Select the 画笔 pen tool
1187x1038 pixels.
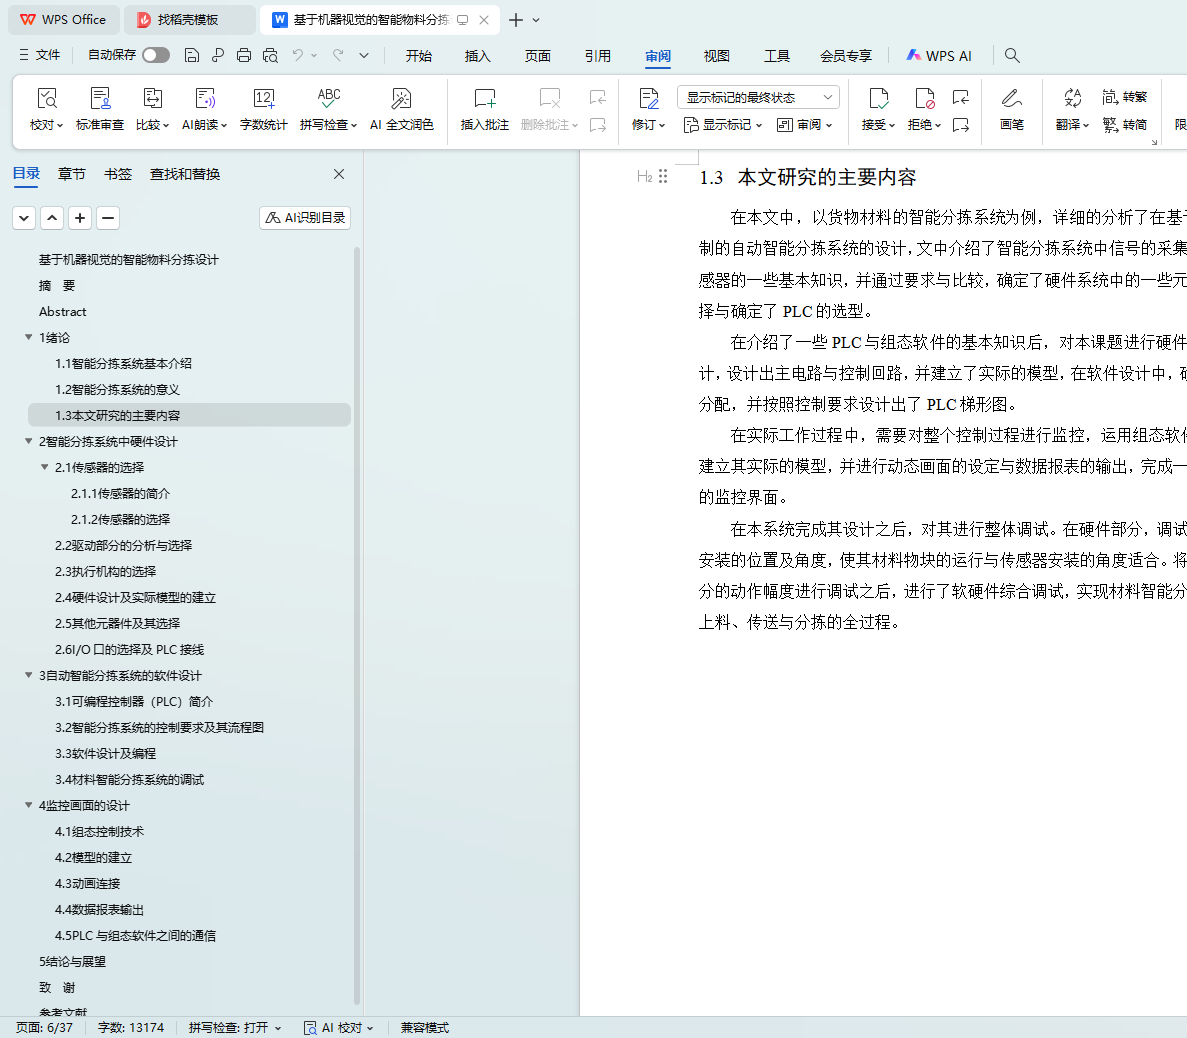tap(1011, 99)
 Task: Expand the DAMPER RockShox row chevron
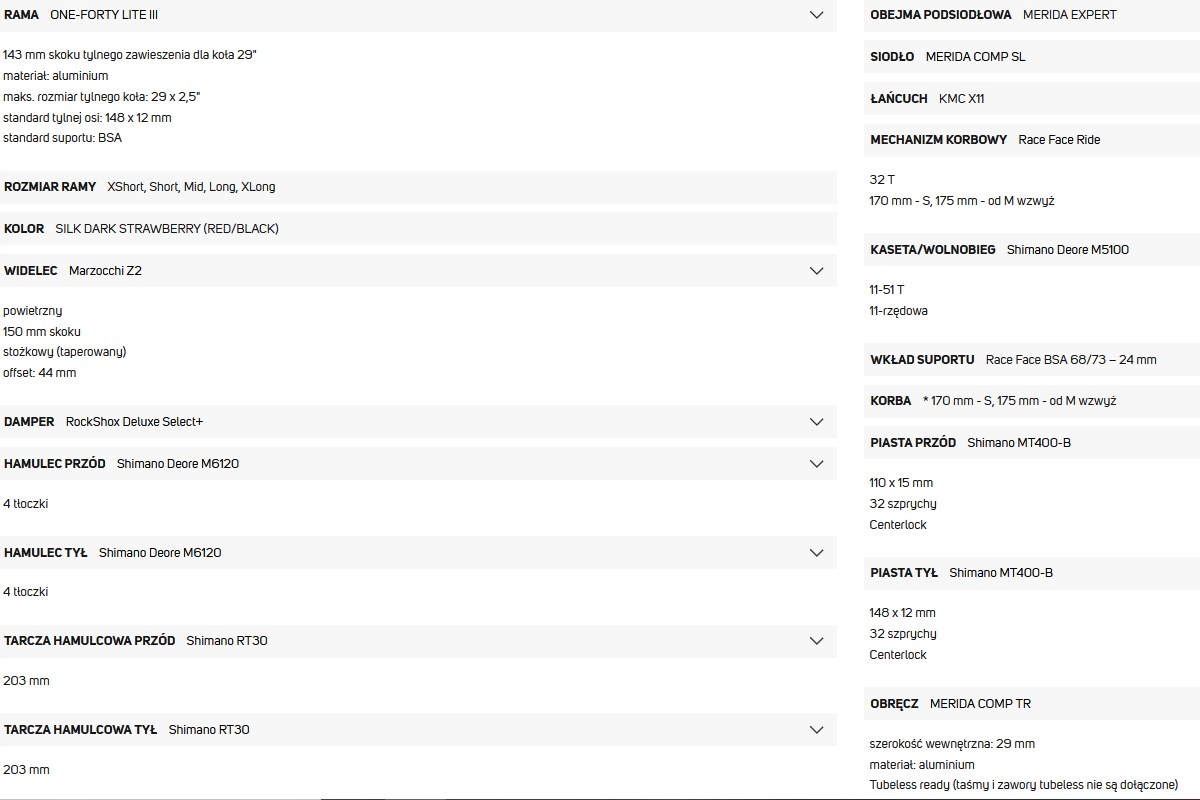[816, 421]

═══

**DIRECTIONS**
Leave out the pictures and repeat everything else in the records exactly.

**RESPONSE AREA**
Select the 画笔 pen tool
1187x1038 pixels.
tap(1011, 99)
 Task: Expand the DAMPER RockShox row chevron
[816, 421]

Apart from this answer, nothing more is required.